It is appropriate (w.r.t RFC 2616) to depend on the Content-MD5 header. If
you supply when when PUT'ting a standalone attachment, we'll even verify it
matches and return an error if it doesn't.

Jens, I'm not familiar with that optimization but, if it exists, it came
after I exposed the MD5 in this manner. The only place I think the
replicator is involved is that, by emitting this information, the
replicator validates that attachments aren't corrupted in transit.
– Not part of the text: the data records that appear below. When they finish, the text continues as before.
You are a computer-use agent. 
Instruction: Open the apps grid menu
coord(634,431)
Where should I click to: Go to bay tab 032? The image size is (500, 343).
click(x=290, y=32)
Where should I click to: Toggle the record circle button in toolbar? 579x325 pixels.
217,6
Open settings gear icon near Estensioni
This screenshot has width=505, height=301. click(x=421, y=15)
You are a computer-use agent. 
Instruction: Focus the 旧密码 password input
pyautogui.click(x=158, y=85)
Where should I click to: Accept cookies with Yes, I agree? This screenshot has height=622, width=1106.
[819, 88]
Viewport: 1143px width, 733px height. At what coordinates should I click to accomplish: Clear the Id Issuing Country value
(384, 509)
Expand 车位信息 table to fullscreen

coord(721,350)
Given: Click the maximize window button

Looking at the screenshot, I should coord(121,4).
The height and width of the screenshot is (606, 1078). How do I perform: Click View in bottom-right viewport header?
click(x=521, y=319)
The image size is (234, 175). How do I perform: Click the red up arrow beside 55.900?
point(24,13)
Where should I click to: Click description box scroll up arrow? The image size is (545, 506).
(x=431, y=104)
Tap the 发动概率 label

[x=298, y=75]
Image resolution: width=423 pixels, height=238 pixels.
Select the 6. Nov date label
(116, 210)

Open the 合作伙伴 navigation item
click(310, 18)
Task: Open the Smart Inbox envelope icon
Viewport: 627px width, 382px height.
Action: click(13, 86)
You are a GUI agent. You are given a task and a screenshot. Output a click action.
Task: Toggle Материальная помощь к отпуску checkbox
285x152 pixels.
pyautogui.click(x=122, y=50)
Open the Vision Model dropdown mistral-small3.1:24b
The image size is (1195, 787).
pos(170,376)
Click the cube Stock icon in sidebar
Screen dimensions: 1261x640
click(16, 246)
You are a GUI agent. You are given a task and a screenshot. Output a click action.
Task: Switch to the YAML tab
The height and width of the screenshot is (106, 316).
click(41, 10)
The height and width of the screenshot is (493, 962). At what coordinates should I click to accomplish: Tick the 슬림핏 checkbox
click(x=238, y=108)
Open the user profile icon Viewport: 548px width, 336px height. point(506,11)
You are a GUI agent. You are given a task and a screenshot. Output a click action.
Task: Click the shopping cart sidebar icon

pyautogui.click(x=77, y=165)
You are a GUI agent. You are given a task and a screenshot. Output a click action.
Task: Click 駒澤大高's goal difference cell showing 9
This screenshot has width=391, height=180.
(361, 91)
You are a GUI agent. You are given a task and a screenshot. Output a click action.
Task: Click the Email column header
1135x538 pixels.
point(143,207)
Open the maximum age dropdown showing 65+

On 2 November 2012 00:05, Jens Alfke <jens@couchbase.com> wrote:

>
> On Nov 1, 2012, at 1:49 PM, "Mclean, Adam" <adam.mclean@rbc.com> wrote:
>
> > The digest produced by the file upload is key to this working for me so
> > I'm not replacing files that are already the same in couch.  I've been
>
> IMHO you should not try to interpret the contents of the attachment
> ‘digest’ property. It’s mostly meant as an optimization for the replicator,
> not as a user feature. Don’t assume that it consists of the string “md5-“
> followed by a hex MD5 digest of the actual attachment contents. As you’ve
> seen, this isn’t true for compressed attachments. It’s even more untrue for
> attachments on TouchDB, which uses a SHA1 digest instead.
>
> If you need to track the identities of attachments using a digest, it
> would be safer to add your own digest property to the document, so that you
> have control over how it’s generated.